Is homeworking here to stay?
With many of us still working from home, businesses have adapted to supporting employees in their home offices. However, this has introduced some interesting challenges for IT support departments, especially around real-time communications like hosted VoIP or video conferencing.
Homeworker broadband connections and wifi networks don’t have the same business service levels or quality of service rules that, as IT technicians, we’ve spent so much time designing and implementing into our business and corporate network environments.
But there are still many things we can do as IT professionals to manage this situation as best we can, to ensure the business calls our homeworkers make and receive at home, always sound great.
Here’s our homeworker call quality checklist:
1. Use a low-bandwidth voice codec
If your business telephone system or hosted VoIP platform allows you to change the voice codecs your calls use, assign a low-bandwidth codec like G.729 to your home worker telephone extensions. G.729 is a compressed voice codec, so it only used 8 Kbps of bandwidth but calls still sound great. If you’re using 3CX as your business phone system, check out our call quality choices guide for 3CX.

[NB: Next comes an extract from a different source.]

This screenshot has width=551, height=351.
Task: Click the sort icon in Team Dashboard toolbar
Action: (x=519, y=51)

2. Encourage homeworkers to use a 2.4 GHz WiFi network
Most home broadband routers these days come with two WiFi networks enabled, 2.4 GHz and 5 GHz. While 5 GHz is significantly faster than its older cousin, it doesn’t cope well with walls or distance. To ensure home workers get the best WiFi signal for their voice calls, make sure their devices are connected to a 2.4 GHz WiFi network, and their signal strength is -67 dBm or better.

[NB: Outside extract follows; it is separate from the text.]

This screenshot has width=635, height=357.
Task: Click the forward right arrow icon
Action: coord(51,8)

3. Set household internet rules during the working day
This will likely be a contentious subject in many households, but with the Summer holidays now upon us, it’s an important one to raise nonetheless. If your homeworkers are using a shared internet connection that’s limited on bandwidth, it’s essential they set some ground rules about how the internet is used throughout the working day. For example, limiting or stopping the use of Netflix, YouTube, or other high-bandwidth applications until after 5 pm.
4. Help homeworkers to troubleshoot call quality quickly
This is a tricky subject for IT support departments, as it’s a slippery slope taking on the responsibility of supporting homeworker internet and WiFi connections. But there are some tools that will help you to quickly troubleshoot homeworker call quality issues. Our Hosted VoIP Troubleshooting Guide takes you through the tool we use to quickly identify the cause of call quality issues.
5. Use a split-tunnel VPN for calls on homeworker devices
Many homeworkers will be using a VPN connection to provide secure access to the office so that all of their internet traffic is routed through your business firewall. But unless you have an on-premises phone system, this actually creates an unnecessary bottleneck that often impacts call quality, as it introduces additional latency. So instead, if your phone system is hosted in the Cloud or you’re using a hosted VoIP platform, allow your encrypted homeworker calls to go straight out to the internet by configuring a split-tunnel VPN on their device.